> [YOUR TASK] Find every line below with the word "Open" in it, and copy each one.

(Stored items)
══════════════════════════════

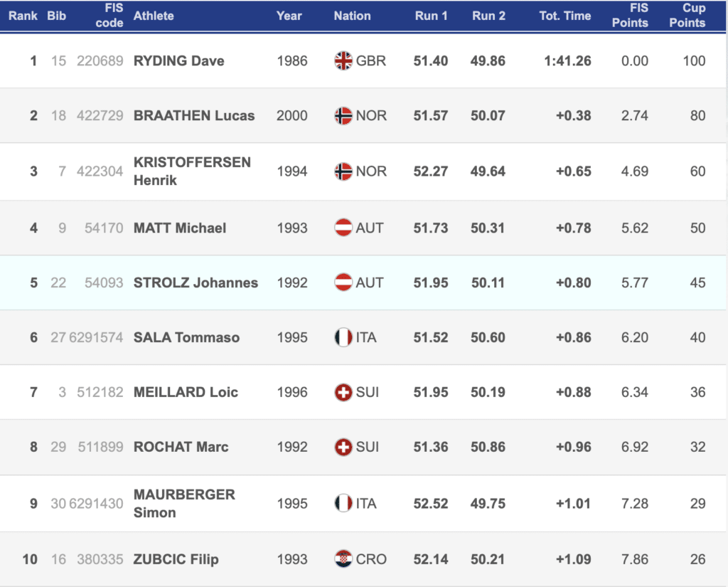728x587 pixels.
Task: Select athlete ZUBCIC Filip's name
Action: pyautogui.click(x=176, y=559)
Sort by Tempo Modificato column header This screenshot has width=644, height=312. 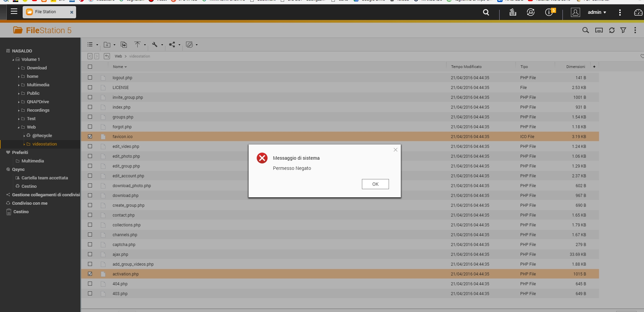466,67
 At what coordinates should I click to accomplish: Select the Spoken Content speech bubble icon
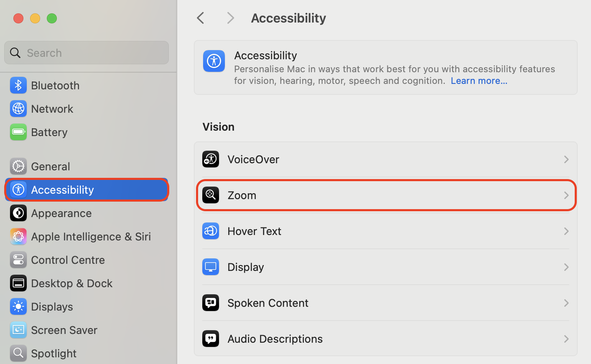(x=210, y=303)
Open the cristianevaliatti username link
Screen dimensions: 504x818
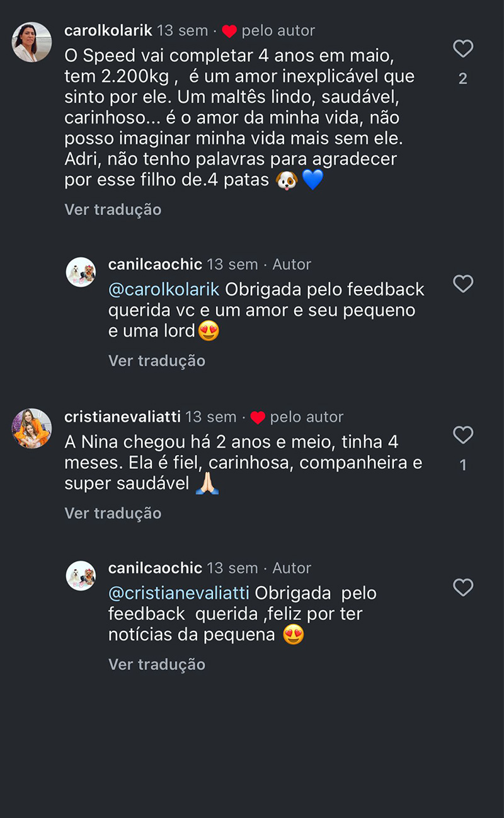click(122, 417)
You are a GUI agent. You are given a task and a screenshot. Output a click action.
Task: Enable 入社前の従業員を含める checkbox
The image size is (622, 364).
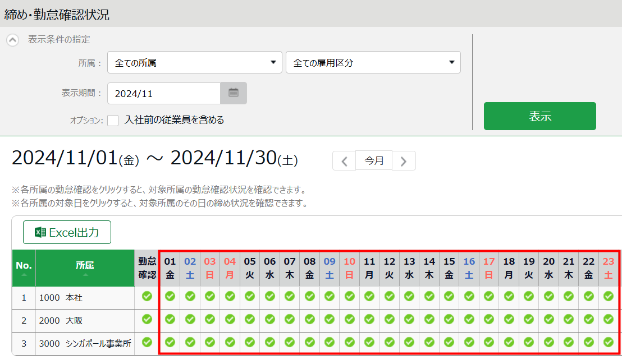point(113,120)
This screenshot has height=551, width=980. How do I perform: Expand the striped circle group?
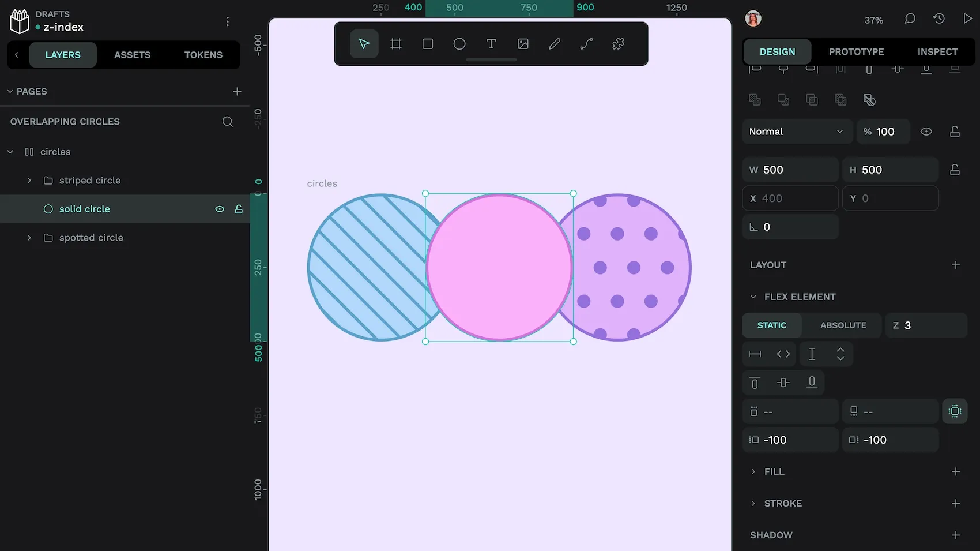point(29,181)
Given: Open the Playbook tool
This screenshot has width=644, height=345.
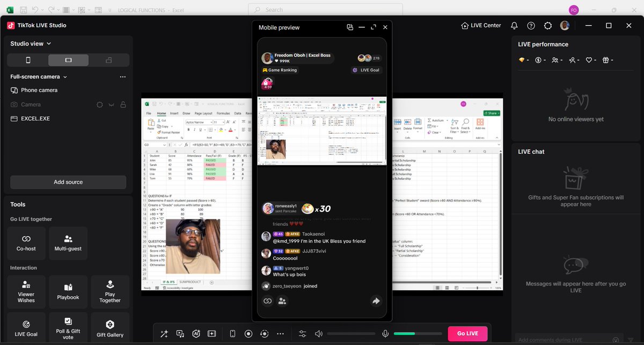Looking at the screenshot, I should point(68,292).
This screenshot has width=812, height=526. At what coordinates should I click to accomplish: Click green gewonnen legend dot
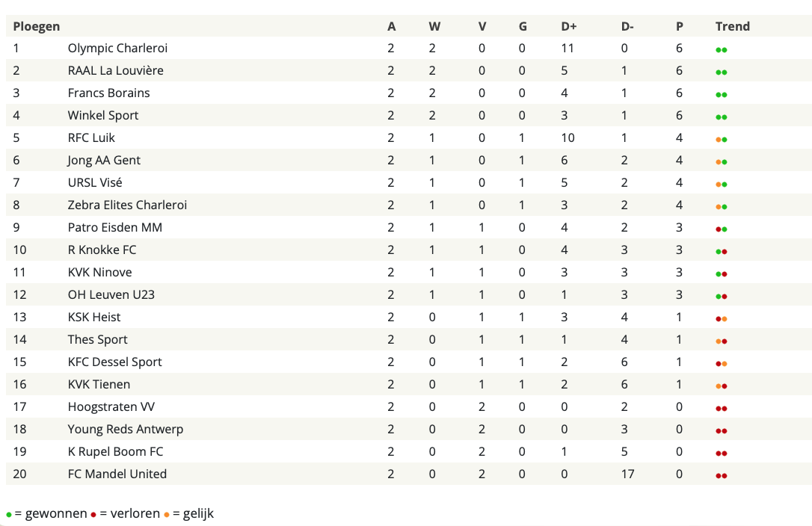click(9, 515)
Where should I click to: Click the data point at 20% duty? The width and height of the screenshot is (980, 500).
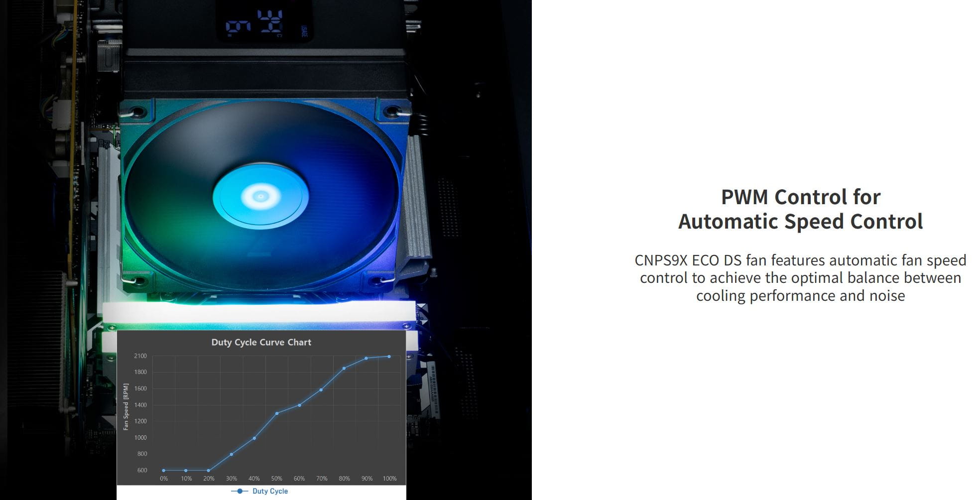pyautogui.click(x=209, y=470)
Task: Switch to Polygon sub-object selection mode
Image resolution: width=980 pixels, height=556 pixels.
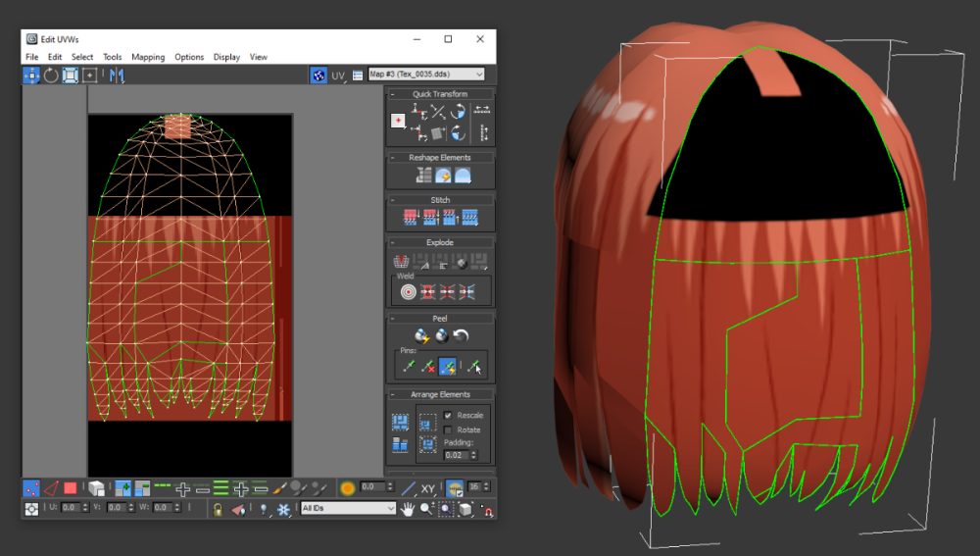Action: click(71, 488)
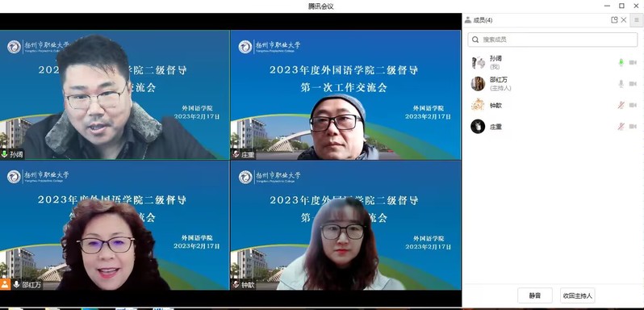The height and width of the screenshot is (310, 644).
Task: Click 邵红万's microphone icon in member list
Action: pyautogui.click(x=621, y=84)

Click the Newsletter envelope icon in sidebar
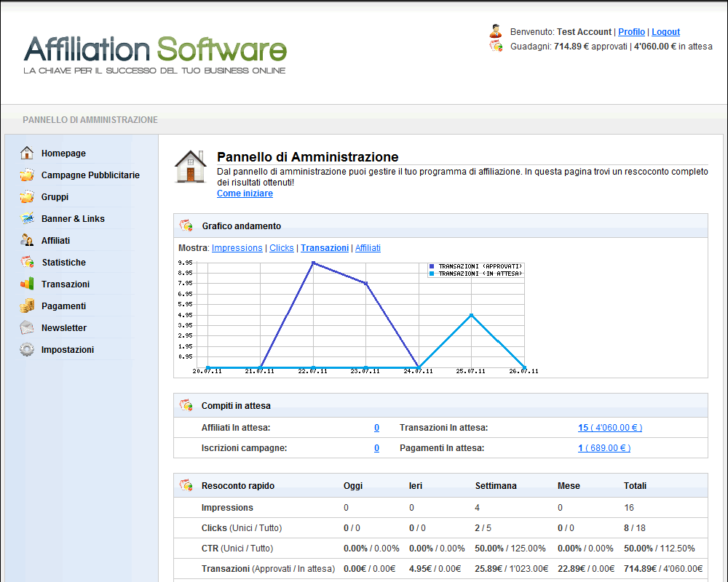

══════════════════════════════

> [SOLUTION FOR THIS PROBLEM]
Open the cristianevaliatti username link
Given: Open the Playbook tool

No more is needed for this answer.